_Dataset records_:
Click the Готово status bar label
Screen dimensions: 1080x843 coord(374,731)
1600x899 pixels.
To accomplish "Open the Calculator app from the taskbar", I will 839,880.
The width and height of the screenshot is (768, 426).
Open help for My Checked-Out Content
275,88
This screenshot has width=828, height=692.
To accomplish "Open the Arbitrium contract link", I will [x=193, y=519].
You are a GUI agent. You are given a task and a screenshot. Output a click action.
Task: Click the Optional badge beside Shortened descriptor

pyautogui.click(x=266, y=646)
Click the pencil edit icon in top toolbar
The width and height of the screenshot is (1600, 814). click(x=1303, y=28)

_Your instructions_:
Count how many lines of the records above contain the string "height" with matching case, and reply with the number alone.

_Result of this task_:
3